Da ist zum Beispiel die 26-jährige Spanierin Lola, die bei dem Partyprotestkollektiv Alles Allen aus dem Gängeviertel mitmacht. Alles Allen hatte am Mittwoch vor dem G20 die friedliche Nachttanzdemo organisiert, am Samstagabend zogen rund 20 der Aktivisten einen kleinen Lautsprecherwagen in Richtung Schanzenviertel. "Wir wollten für gute Stimmung sorgen", sagt Lola, eine schmale Frau von 1,60 Metern. Die Straße ist voller Polizisten, um ihr fahrbares Soundsystem sammeln sich rund 50 Leute, sie tanzen und singen auf dem Gehweg.

 

Plötzlich, so berichten Teilnehmer einhellig, stürmt ein Trupp von Polizisten auf die Gruppe zu und prügelt sich den Weg frei zu dem Soundwagen. Die zierliche Lola bekommt einen heftigen Schlag mit einem Schlagstock. "Ich konnte nicht mehr atmen vor Schmerzen", sagt sie. In der Notaufnahme diagnostiziert der Arzt einen Wadenbeinbruch. "Die Beamten ließen von ihren Opfern selbst dann nicht ab, als ein Großteil wimmernd am Boden lag", heißt es in einem Brief, den die Gruppe an Innensenator Grote geschrieben hat. "Stattdessen wurde auf die am Boden liegenden Personen getreten und immer wieder auf sie eingeschlagen." Lola, die seit dem G20 auf Krücken läuft, wohnt in St. Pauli, nur zwei Häuser entfernt von Grotes Wohnung.

 

Der Fall des 41-jährigen Personalberaters B. ist besonders. Denn B., der anonym bleiben will, ist kein Linker, er war nach eigenen Angaben am Samstag als sensationshungriger Hobbyreporter unterwegs. "Ich habe an keiner Demonstration teilgenommen", sagt er. Ein Freund, der bei einer großen Zeitung arbeitet, habe ihm den Auftrag mitgegeben, ein paar "Videos von der Front" zu machen. Als er am Freitagabend an einer Seitenstraße des Schulterblatts vermummte Steinewerfer entdeckte, filmte er los. "Ich hatte ein bisschen Angst, dass man mich für einen Zivilpolizisten hält", sagt er, doch die Steinewerfer ließen ihn in Ruhe. 

 

"Es muss doch Videoaufnahmen davon geben"


Als ein Polizeitrupp herbeistürmte, flohen die Vermummten, der Hobbyfilmer nicht. "Ich wollte mich nicht verdächtig machen." Er habe sich in einen Hauseingang zurückgezogen und die Hände hochgerissen, dann hätten ihn die Polizisten verprügelt. "Die waren wie Pitbulls auf Speed", sagt B. "Ich habe 21 Verletzungen gezählt, sie haben mit den Stiefeln gegen meinen Kopf getreten, mit Vollspann, das war versuchter Totschlag."

 

Als sie nach ein paar Minuten von ihm abgelassen hätten, habe er sich noch zur Straßenecke geschleppt und sei dort zusammengeklappt.

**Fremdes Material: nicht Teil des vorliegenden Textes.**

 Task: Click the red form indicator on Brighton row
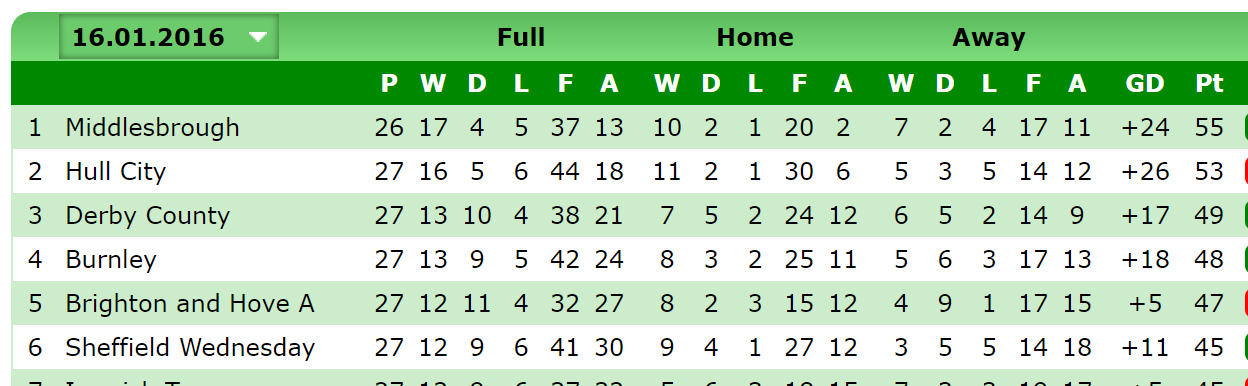click(1246, 303)
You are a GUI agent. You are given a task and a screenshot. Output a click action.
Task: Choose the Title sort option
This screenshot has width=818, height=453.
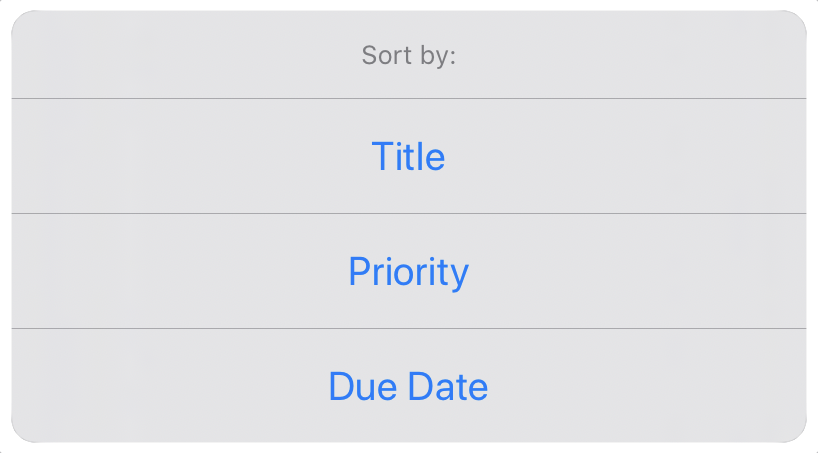click(408, 157)
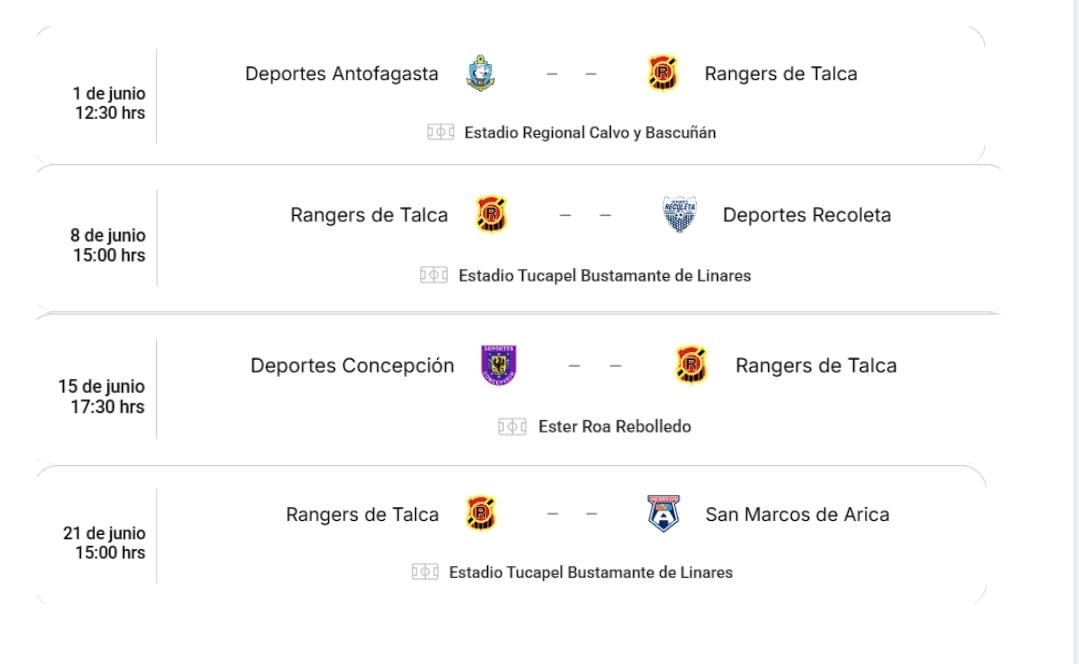Select Ester Roa Rebolledo venue text
The image size is (1079, 664).
pyautogui.click(x=615, y=427)
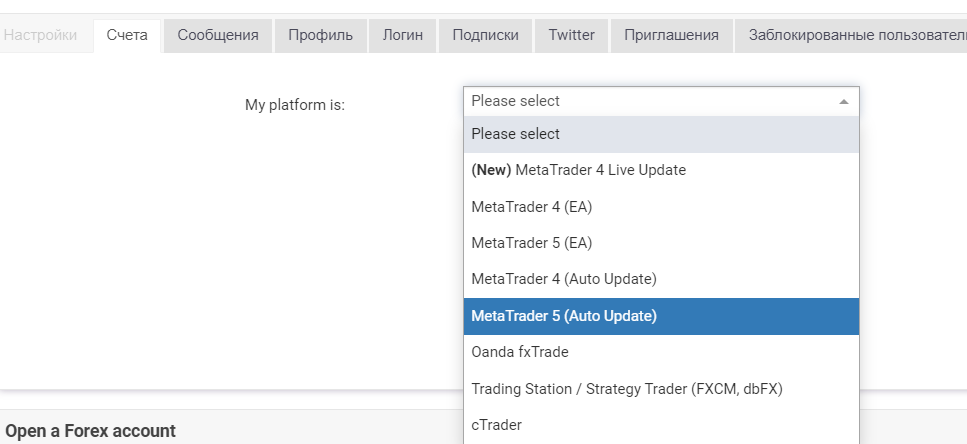Image resolution: width=967 pixels, height=444 pixels.
Task: Go to the Сообщения tab
Action: tap(218, 35)
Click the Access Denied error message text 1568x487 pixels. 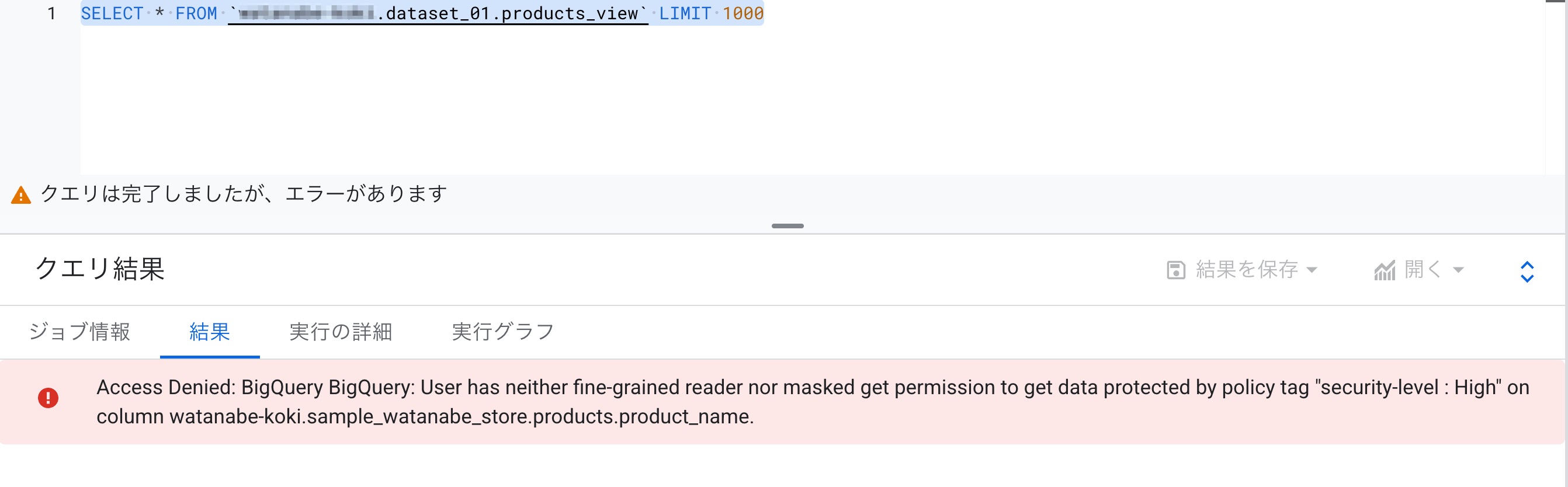[x=813, y=402]

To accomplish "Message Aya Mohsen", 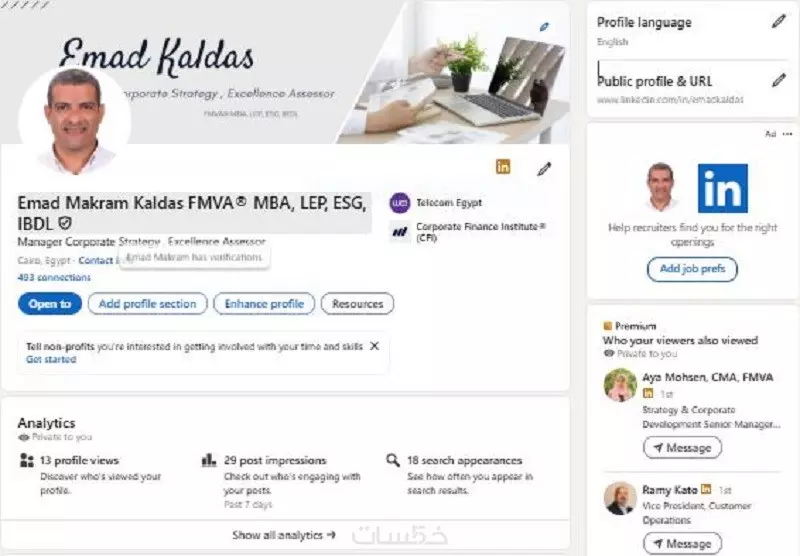I will (x=683, y=448).
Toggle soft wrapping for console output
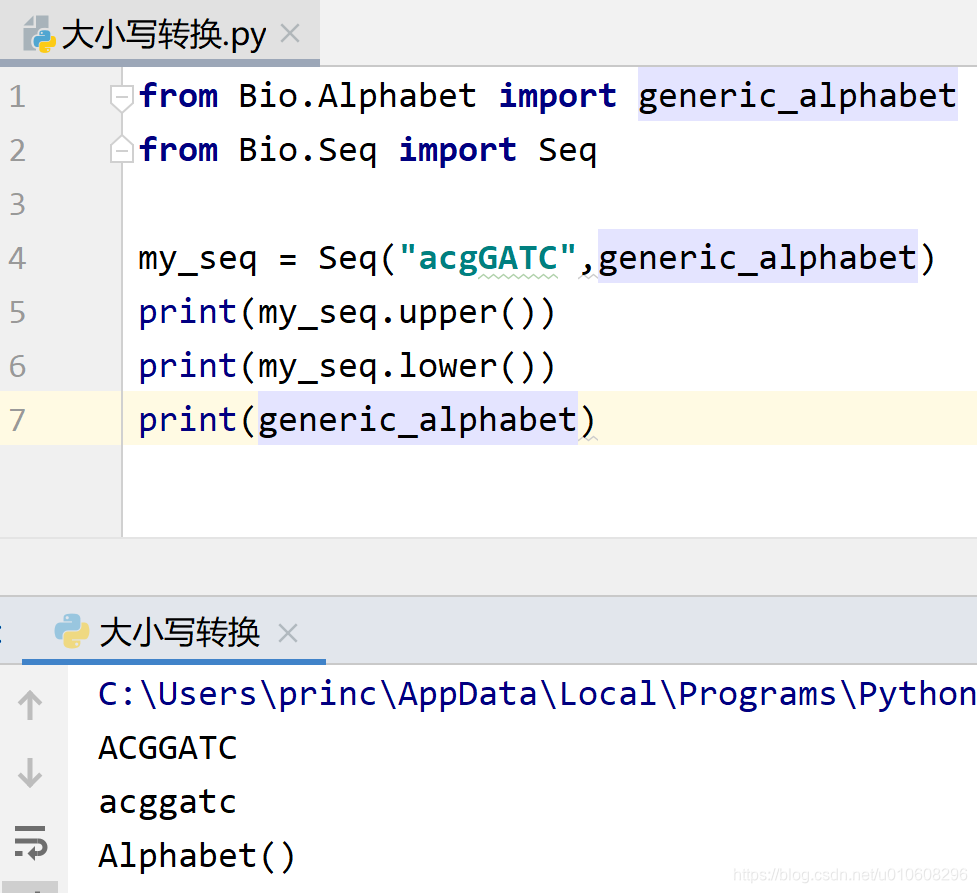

Die Notaufnahme im Krankenhaus Barmbek stellt eine Schädelprellung fest, sowie diverse Schürfungen und Prellungen am Körper. B. hat die unbekannten Polizisten angezeigt – wegen versuchten Totschlags und unterlassener Hilfeleistung. "Auf den Wasserwerfern sind doch Kameras, es muss doch Videoaufnahmen davon geben", hofft er. "Das hätte ich niemals gedacht, dass so etwas in Deutschland möglich ist."

 

Zwei Wochen nach dem Gipfel ist die Aufarbeitung der G20-Ereignisse in vollem Gang. Die sozialen Netzwerke füllen sich mit Videos, Berichten und offenen Briefen. Hamburgs Bürgermeister Olaf Scholz aber legte am Dienstag nochmal nach und erklärte, der Begriff 'Polizeigewalt' diskreditiere die Polizei als Ganzes und sei ein linker Kampfbegriff. Womöglich hätte er besser sagen sollen: "Wir wissen von Vorwürfen gegen die Polizei. Wir werden sie prüfen."

 

In einer früheren Version des Artikels wird ein Video erwähnt, in dem Polizisten eine Frau von einer Sitzblockade wegtragen und ihr von einem der Beamten Gesicht ins geschlagen wird. Der Filmausschnitt ist von einem früheren Polizeieinsatz und nicht vom G20-Gipfel. Wir haben den entsprechenden Satz entfernt und bitten den Fehler zu entschuldigen.